Make a bootable USB, leave it running overnight when you need real validation, and trust the results because no other approach to memory testing produces equivalent confidence.
Pros & Cons
- Tests memory thoroughly outside the operating system for complete coverage
- Multiple test algorithms catch different types of memory errors
- Identifies which specific module is failing through reported error addresses
- Free and open-source with no licensing fees or feature limitations
- Active development with regular updates including modern UEFI support
- Distributable as ISO or USB-ready files for easy bootable media creation
- Catches errors that operating system-based tests fundamentally cannot reach
- Standard tool used by technicians, IT professionals, and serious system builders
- Requires booting from external media or built-in UEFI menu, which is more involved than running an OS-based tool
- Test runtime is hours, not minutes, for thorough validation
- Text-mode interface is functional but not visually polished
- Some older builds required disabling Secure Boot before running
- Doesn't help diagnose CPU, GPU, storage, or other non-memory issues
- Some advanced features (ECC reporting, automation) are only in the commercial Memtest86 fork
Frequently asked questions
The application is a memory testing tool that boots outside the operating system to test system RAM thoroughly. It writes test patterns to every byte of installed memory and verifies the values read back match what was written. Mismatches indicate memory errors that cause system instability, crashes, and data corruption during normal use.

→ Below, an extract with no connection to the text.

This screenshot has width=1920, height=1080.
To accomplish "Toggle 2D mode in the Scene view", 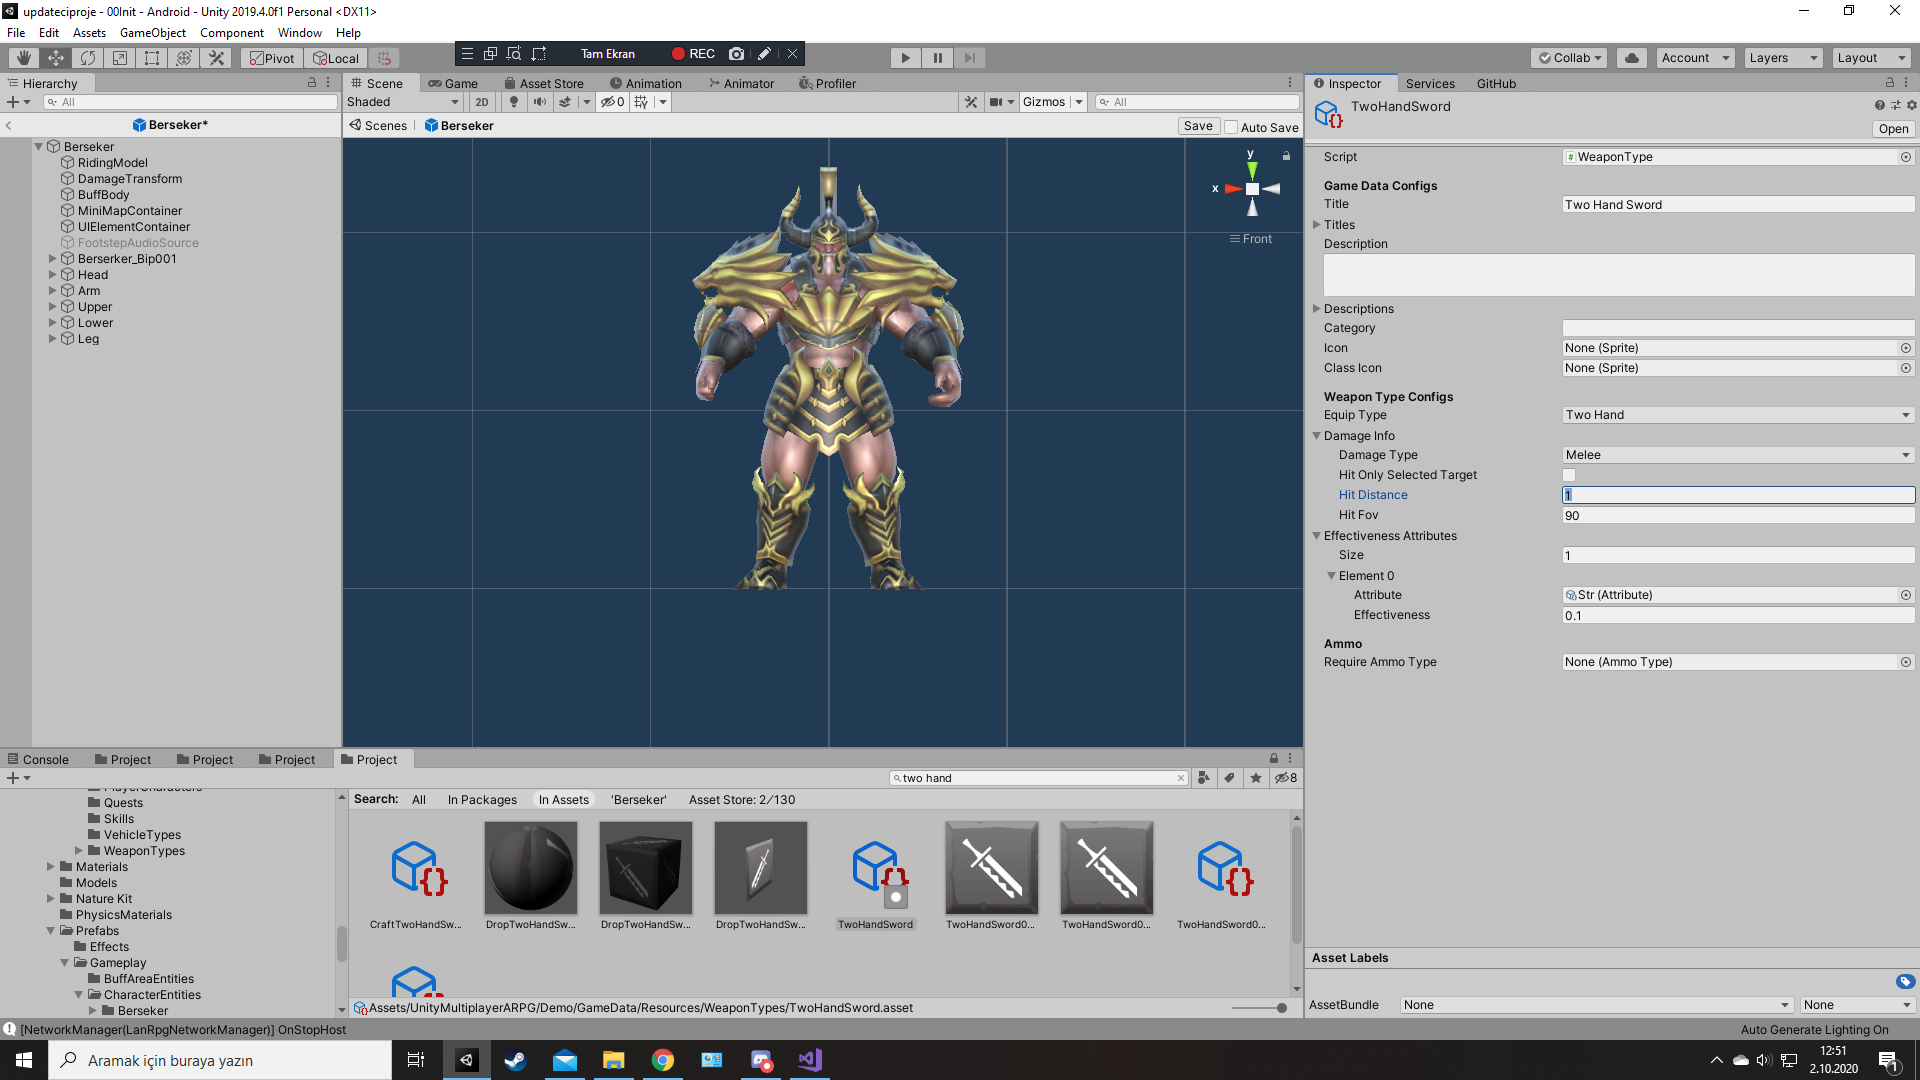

The Windows tool runs partially within the operating system, which limits how much memory it can test (kernel code occupies memory that can't be tested while it's running). This tool runs in a standalone environment with no operating system, so essentially all installed RAM is available for testing. The off-OS approach also runs more thorough test algorithms.
For basic validation, one complete pass through all tests is the minimum, typically one to two hours per pass. For thorough testing of newly-built systems, suspected stability issues, or overclocked memory, multiple complete passes over six to twelve hours is appropriate. Some memory errors only appear after extended runtime, so longer tests catch problems shorter tests miss.
Memtest86+ is the original open-source project with GPL licensing. Memtest86 (without the plus) is a commercial fork by PassMark Software that has added some features in a paid Pro version. For most users, the open-source version covers standard memory testing needs without licensing complications.
The application displays the failing memory address, the expected value, and the actual value that was read. This information identifies which memory module is at fault based on which address range failed. Errors typically indicate either a faulty module, module incompatibility with the system, incorrect BIOS memory configuration, or motherboard memory controller failure.
Download the Memtest86+ USB or ISO image, then write it to a USB stick using a tool like Rufus. Alternatively, multi-tool boot environments created with Ventoy can include this alongside other diagnostic tools on the same USB.
Yes. Modern versions include full UEFI support and many builds are signed for Secure Boot compatibility, meaning you can run the test without disabling Secure Boot in your motherboard's firmware settings.
No. The test only reads and writes to RAM as part of its diagnostic process, which is exactly what normal computer use does. Running the test won't physically damage memory modules or any other component. The worst-case outcome is discovering that hardware was already damaged.